Fri Dec 12 02:55:52 CET 2008

Steve Holden writes:
 > Ulrich Eckhardt writes:

 > > What I'd just like some feedback on is the approach to return a
 > > distinct type (neither a byte string nor a Unicode string) from
 > > readdir().

This is presumably unacceptable on the grounds that it will break
existing code that does something more or less useful more or less
some of the time.<wink>

 > If you know what your filesystem produces, you can take the appropriate
 > action to convert it into a type that makes sense to the user.

Unfortunately, even programmers experienced in I18N like Martin, and
those with intuition-that-has-the-force-of-law<wink> like Guido,
express deliberate disbelief on this point.  They say that filesystem
names and environment variable values are text, which is true from the
semantic viewpoint but can't be fully supported by any implementation.

The implementation issue is why you want bytes, but I don't think it
is going to overcome the tide of (semantically-oriented) pragmatism.

 > If you don't, then at least if you have the string in its bytes
 > form you can re-present it to the filesystem to manipulate the
 > file.
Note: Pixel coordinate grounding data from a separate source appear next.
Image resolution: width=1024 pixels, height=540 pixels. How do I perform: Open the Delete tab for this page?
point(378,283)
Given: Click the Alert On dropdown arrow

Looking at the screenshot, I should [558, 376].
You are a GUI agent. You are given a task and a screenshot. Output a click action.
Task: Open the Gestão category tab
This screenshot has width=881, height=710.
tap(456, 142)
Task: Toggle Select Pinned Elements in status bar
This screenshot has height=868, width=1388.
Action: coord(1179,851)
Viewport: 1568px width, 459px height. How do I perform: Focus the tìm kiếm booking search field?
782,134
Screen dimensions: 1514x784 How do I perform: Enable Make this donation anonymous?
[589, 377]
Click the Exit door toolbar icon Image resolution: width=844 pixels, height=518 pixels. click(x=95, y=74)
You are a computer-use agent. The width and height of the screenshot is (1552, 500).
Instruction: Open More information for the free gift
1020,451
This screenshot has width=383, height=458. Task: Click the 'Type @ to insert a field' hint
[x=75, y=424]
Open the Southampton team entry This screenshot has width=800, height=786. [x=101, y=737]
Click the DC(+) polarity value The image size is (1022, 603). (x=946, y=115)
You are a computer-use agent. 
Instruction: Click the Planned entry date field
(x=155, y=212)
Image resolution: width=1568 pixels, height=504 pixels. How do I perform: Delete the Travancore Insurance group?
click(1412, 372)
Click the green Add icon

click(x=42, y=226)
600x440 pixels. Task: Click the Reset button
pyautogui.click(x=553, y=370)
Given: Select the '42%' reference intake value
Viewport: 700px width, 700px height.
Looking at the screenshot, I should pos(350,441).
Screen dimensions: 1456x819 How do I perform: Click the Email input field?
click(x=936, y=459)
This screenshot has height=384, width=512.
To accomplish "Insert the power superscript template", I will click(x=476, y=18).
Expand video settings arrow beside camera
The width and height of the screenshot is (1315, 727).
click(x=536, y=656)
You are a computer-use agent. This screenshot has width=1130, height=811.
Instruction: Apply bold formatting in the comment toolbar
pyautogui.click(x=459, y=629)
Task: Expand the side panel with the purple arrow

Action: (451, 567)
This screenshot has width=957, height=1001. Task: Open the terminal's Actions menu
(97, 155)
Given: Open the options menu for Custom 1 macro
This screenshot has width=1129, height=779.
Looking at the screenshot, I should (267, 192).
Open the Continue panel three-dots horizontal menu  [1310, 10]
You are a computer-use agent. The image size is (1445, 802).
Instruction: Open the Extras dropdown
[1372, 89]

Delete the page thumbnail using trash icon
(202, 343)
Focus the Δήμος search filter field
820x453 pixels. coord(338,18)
What are we supposed to do with the "special type"?

Trivially convert it back to bytes and re-present it to the
filesystem, of course.

I gather that the BFDL's line on this thread of discussion is that
forcing programmers to think about encodings every time they call out
to the OS is unacceptable when most programs will work acceptably
almost all of the time with a rather naive approach.  This means that
almost all Python programs will be technically broken for the
forseeable future, sorry, Ulrich.

And for the same pragmatic reasons, these functions are going to
return strings (ie, Unicode), not bytes, I expect.  Sorry, Steve.

What needs to be determined here is the best way to provide
reliability to those who will go to the effort of asking for it if
it's available.  I don't think "just return bytes" fits the bill for
the reason above.

What I would like to see is a type that is derived from string (so if
you present it to an API expecting string, it is silently treated as
string), but from which the original bytes can always be extracted on
request.  If the original bytes cannot be sensibly decoded to a
string, then the string field in the object would either contain
something that should normally cause an error in a string API, or some
made-up string (presumably it would attempt to be a more or less
faithful representation of the bytes) at the caller's option.
Probably they'd also contain some metadata useful in guessing
encodings (the read time locale in particular).

These objects probably shouldn't support string-like operations in a
general way (ie, maintaining both the string representation and the
bytes "correctly").  Rather, using "proper" string operations on them
would use the string content and produce strings.  People who really
want to handle mixed-encoding pathnames and the like would have to
keep collections of these objects and handle them in an ad-hoc way.

Unfortunate implementing this is way beyond my skills and time
availability.